Scientists examine how human brain cells manage stress to support the growth of our large brain. (Symbolbild/natur.wiki)

people developed disproportionately large brains compared to our primate relatives - but this neurological upgrade had its price. Scientists who examine this compromise have discovered unique genetic features that show how human brain cells deal with stress, to keep a large brain in function. This research could open up new approaches to better understand diseases such as Parkinson's and schizophrenia.

The study 1 concentrates on neurons that produce the neurotransmitter dopamine. This is crucial for movement, learning and emotional workmanship.

By comparing thousands of dopamine neurons bred in the laboratory, the researchers found that human dopamine neurons express more genes that promote the activity of harmful antioxidants than the neurons of other primates.

The results that are not yet peer-reviewed are a step towards "understanding the human brain evolution and all potentially positive and negative aspects that are connected with it," explains Andre Sousa, neuroscientist at the University of Wisconsin-Madison. "It is interesting and important to really find out what is specific to the human brain, with the potential to develop new therapies or even avoid illnesses in the future."

stressed neurons

How to lead to knee and back problems and led changes in the jaw structure and diet to dental problems, the quick expansion of the human brain has also created challenges for its cells for its cells, says the study gate Alex Pollen, neuroscientist at the University of California, San Francisco. "We have put up the hypothesis that a similar process took place and that these dopamine neurons could represent susceptible joints."

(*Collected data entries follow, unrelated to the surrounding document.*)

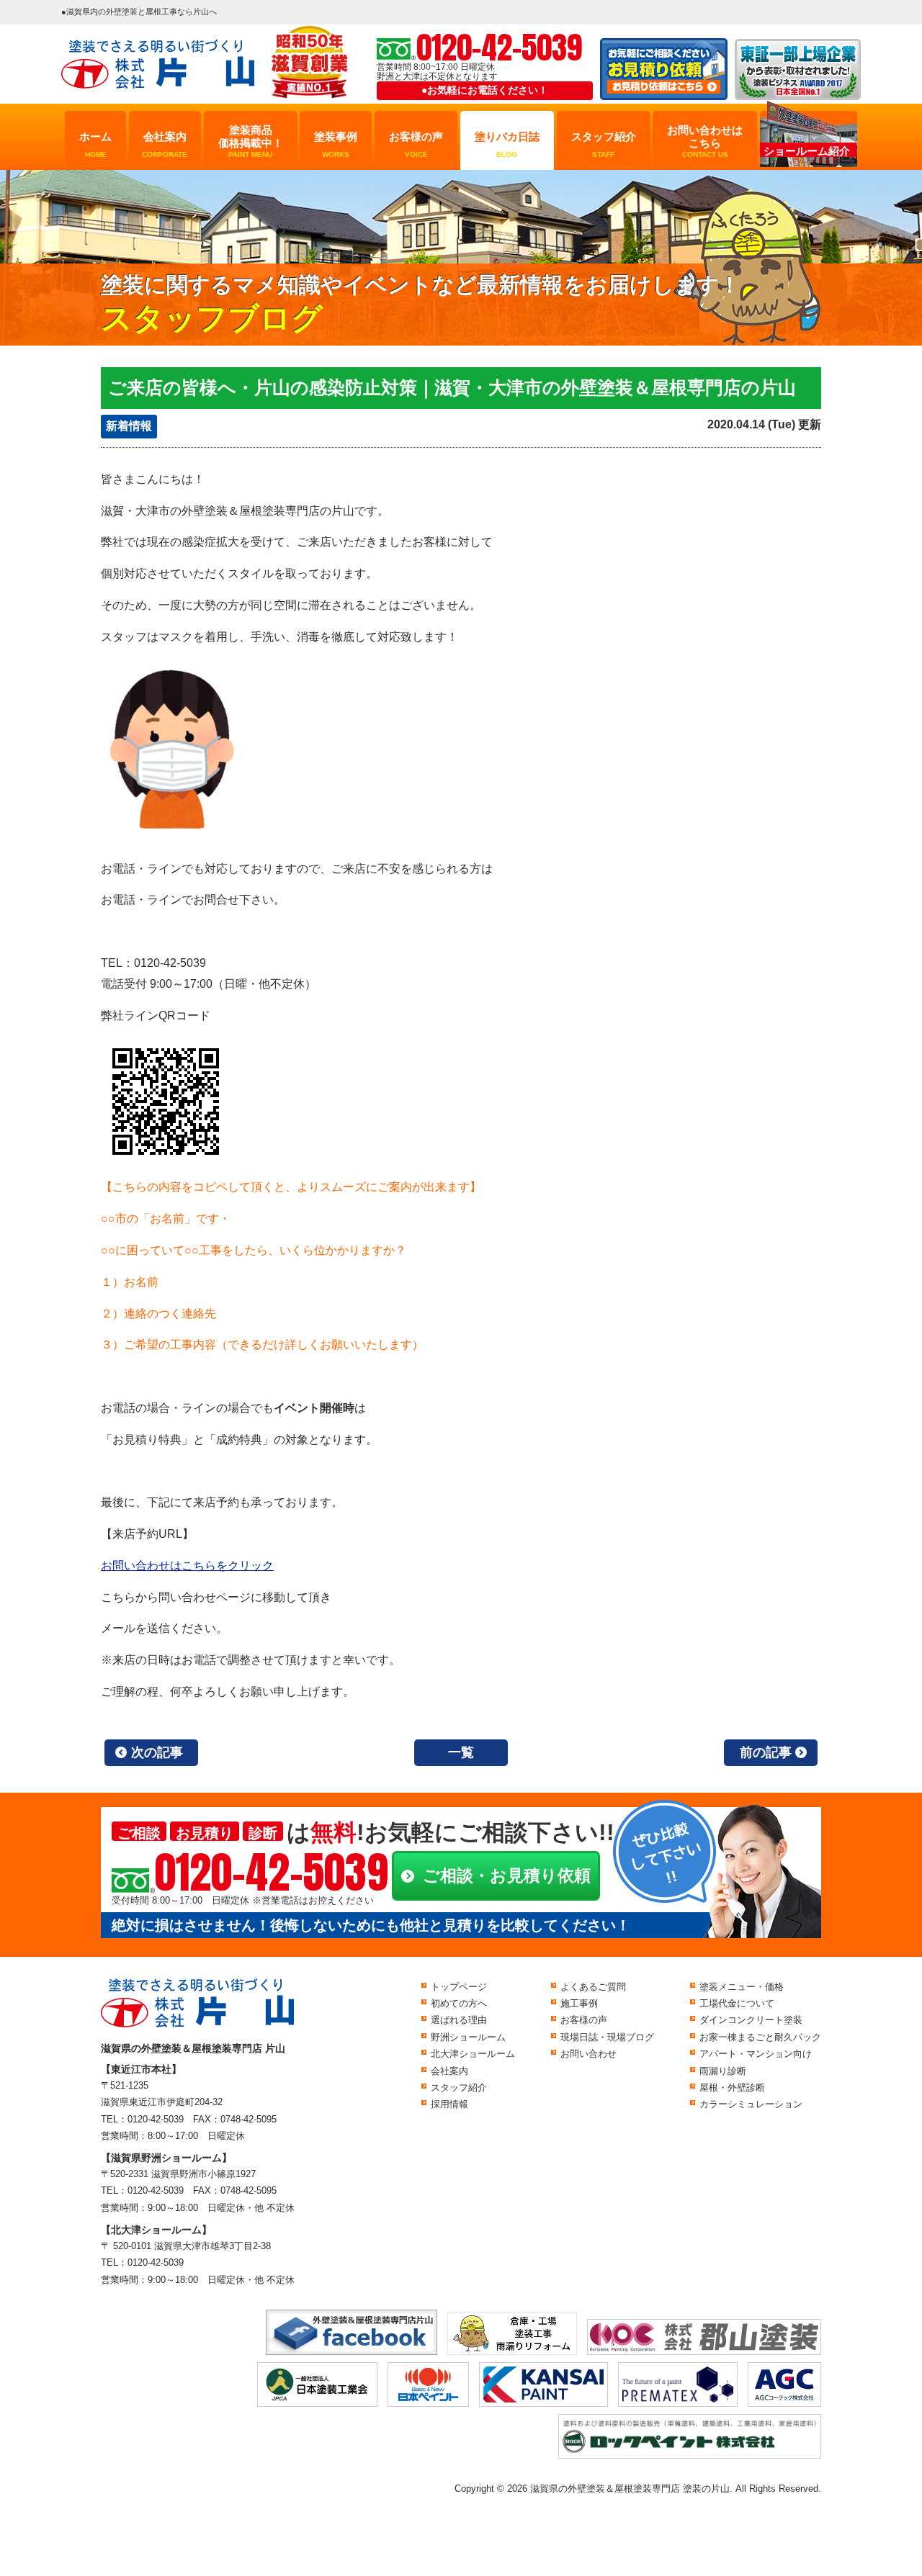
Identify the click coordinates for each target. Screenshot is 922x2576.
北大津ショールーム (473, 2053)
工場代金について (736, 2003)
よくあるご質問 (593, 1986)
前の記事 (766, 1752)
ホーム (95, 144)
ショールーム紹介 (807, 151)
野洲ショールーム (468, 2037)
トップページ (459, 1986)
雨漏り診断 (722, 2071)
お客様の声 (416, 144)
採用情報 (449, 2104)
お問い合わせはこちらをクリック (187, 1565)
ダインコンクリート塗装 (750, 2019)
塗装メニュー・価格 (741, 1986)
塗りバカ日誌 (507, 144)
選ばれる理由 (459, 2019)
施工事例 (579, 2003)
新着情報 (129, 426)
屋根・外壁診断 (732, 2087)
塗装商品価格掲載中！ (250, 141)
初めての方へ (459, 2003)
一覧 (461, 1752)
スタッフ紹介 (603, 144)
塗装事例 (335, 144)
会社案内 (164, 144)
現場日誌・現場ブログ (607, 2037)
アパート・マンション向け (755, 2053)
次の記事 (157, 1752)
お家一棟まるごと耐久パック (760, 2037)
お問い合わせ (588, 2053)
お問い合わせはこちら (705, 141)
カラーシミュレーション (750, 2104)
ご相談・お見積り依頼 (507, 1875)
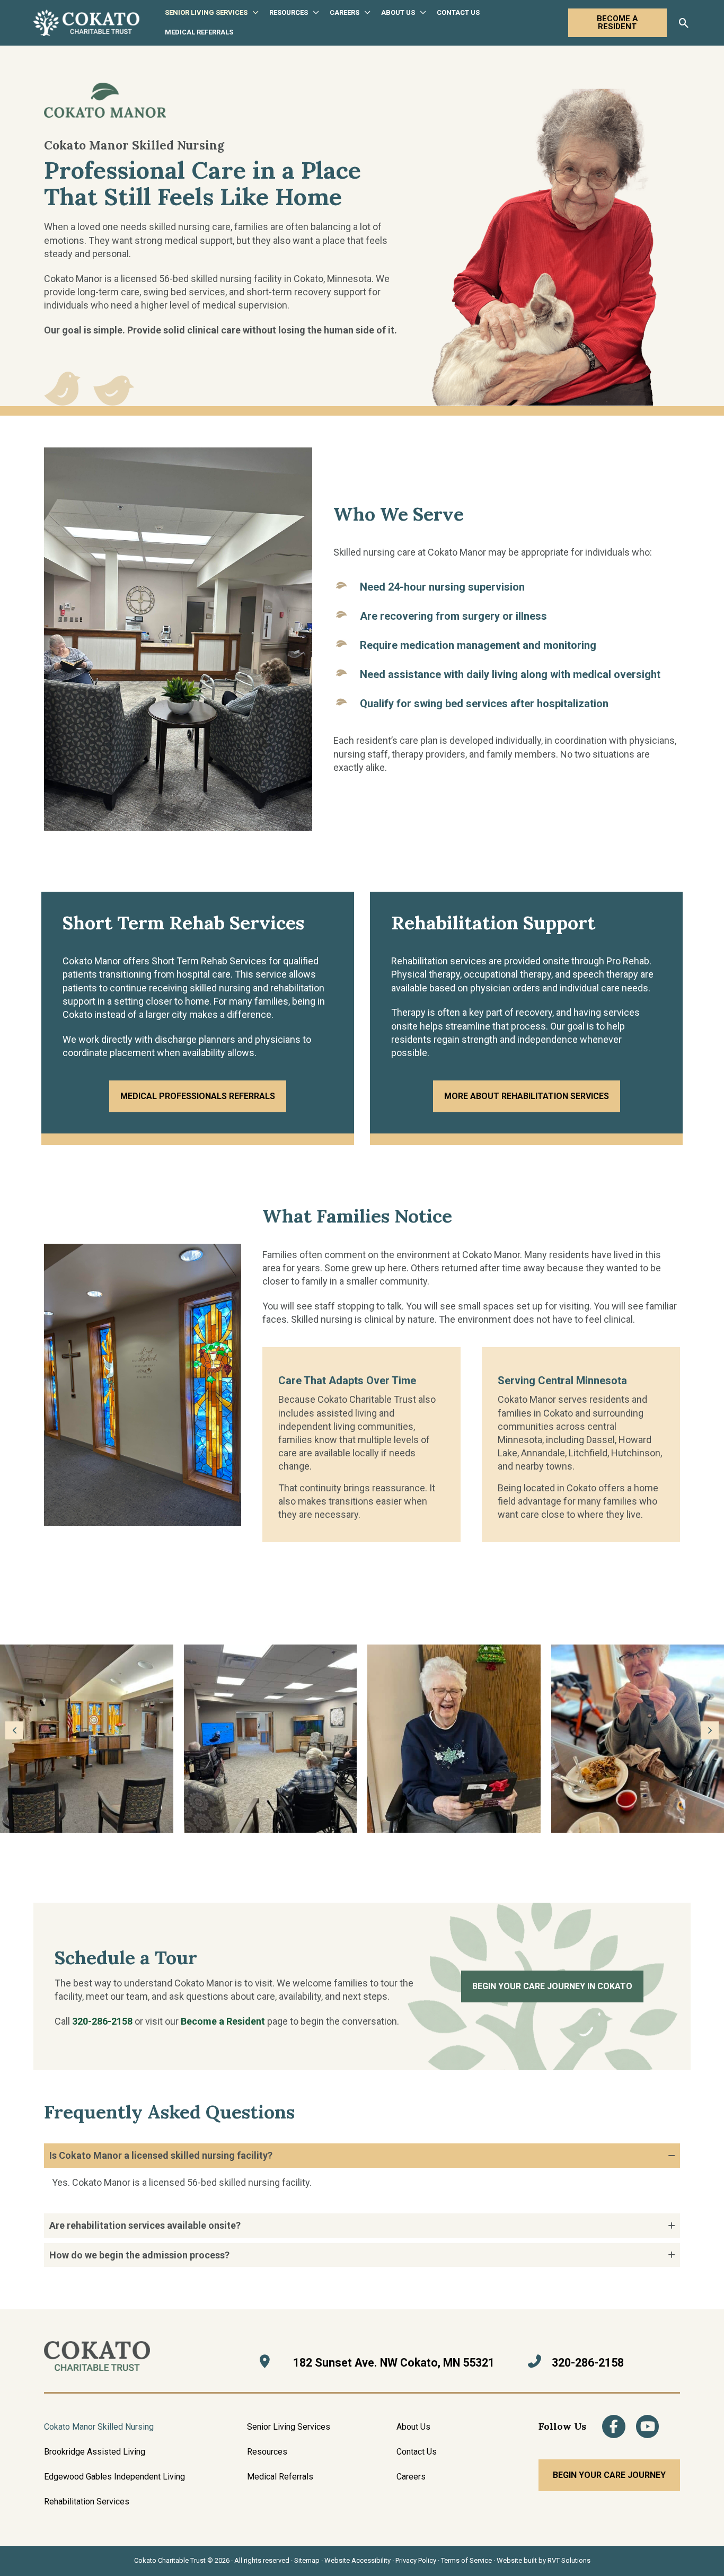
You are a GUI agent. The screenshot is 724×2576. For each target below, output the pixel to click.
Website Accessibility (357, 2560)
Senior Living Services (288, 2427)
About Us (413, 2427)
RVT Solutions (569, 2560)
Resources (267, 2452)
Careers (411, 2477)
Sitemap (307, 2560)
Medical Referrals (280, 2477)
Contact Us (416, 2452)
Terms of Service (466, 2560)
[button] (253, 12)
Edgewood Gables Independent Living (114, 2477)
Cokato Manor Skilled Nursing (99, 2427)
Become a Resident (223, 2021)
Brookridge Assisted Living (94, 2452)
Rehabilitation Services (86, 2501)
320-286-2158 (102, 2021)
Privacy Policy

With an imaging process, pollen and his team showed that two dopamine -requiring regions of the brain are significantly larger in humans than with macaques. The prefrontal cortex is 18 times larger and the striatum is almost seven times larger.

Nevertheless, people only have about twice as many dopamine neurons as their primate relatives, says Pollen. These neurons must therefore continue to be stretched and work harder - each forms more than two million synapses - in the larger, more complex human brain.

"The dopamine neurons are real athletes," says Nenad Sestan, development neuroscientist at Yale University in New Haven, Connecticut. "You are constantly activated."

to understand how human dopamine neurons may have adapted to meet the requirements of a large brain, breed pollen and his colleagues versions of these cells in the laboratory.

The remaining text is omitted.